In einem zweiten Schritt geht Noller genauer auf den Begriff der digitalen Unmündigkeit ein. Mit Rückgriff auf Kant werden wir digital unmündig, wenn wir einerseits von den Strukturen, Gesetzen und Inhalten der neuen Medien und andererseits von der Technik, für die wir ökonomische Faktoren sind, abhängig werden. Laut Noller verlieren wir uns in den digitalen Medien im Sinne eines Konsumraumes, der kritische Blick von außen fehle uns dann. Wir glauben das, was wir „im Internet“ lesen, ohne es mit der eigenen Vernunft zu prüfen.

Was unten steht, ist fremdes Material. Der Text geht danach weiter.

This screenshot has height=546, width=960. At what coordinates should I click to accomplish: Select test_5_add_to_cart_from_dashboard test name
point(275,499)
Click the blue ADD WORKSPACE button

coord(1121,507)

Anschließend betrachtet Noller die Möglichkeit einer digitalen Aufklärung. Für Kant ist die Aufklärung, wie oben dargelegt, der öffentliche Gebrauch der Vernunft. Eine digitale Aufklärung würde analog also im digital-öffentlichen Gebrauch unserer Vernunft bestehen. Doch wie ist das möglich? Noller schlägt vor, dass beispielsweise das Internet nicht nur als Konsummedium gedacht wird, sondern als ein virtueller Handlungsraum, in dem unsere Handlungen virtuelle Realität sind. Und als Handelnde seien wir für diese dann auch verantwortlich. Insofern könne eine digitale Aufklärung darin bestehen, die Digitalisierung als einen Grund zu denken, der uns Freiheit ermöglicht, und zwar „im Sinne eines öffentlichen, vernetzen Gebrauchs unserer Vernunft“ (Noller 2023). Somit stellt für Noller die digitale Aufklärung die Eröffnung von neuen Handlungsräumen dar, die uns Mitbestimmung und Partizipation auf eine räumlich und zeitlich flexible Art und Weise ermöglichen. Die digitale Mündigkeit bestehe demnach nicht in einer technokratischen Medienkompetenz – dem instrumentellen Umgang mit der Digitalisierung –, sondern darin, die Digitalisierung öffentlich zu gebrauchen. Durch diese digitale Mündigkeit werde laut Noller die individuelle und kollektive Autonomie vergrößert, wenn wir uns aktiv weigern, zu bloßen passiven Datensätzen zu verkommen. Der digitale Raum wird also nicht mehr als reiner Konsum- oder Informationsraum erlebt. In diesem öffentlichen Handlungsraum müssen dann allerdings digitale Tugenden von der reinen Medienkompetenz unterschieden werden. Die Tugenden leiten uns insofern an, als sie dafür sorgen, die digitale Technik in unsere Lebenswelt einzubinden, sodass unser Handlungsraum und auch unsere Selbstbestimmung vergrößert wird.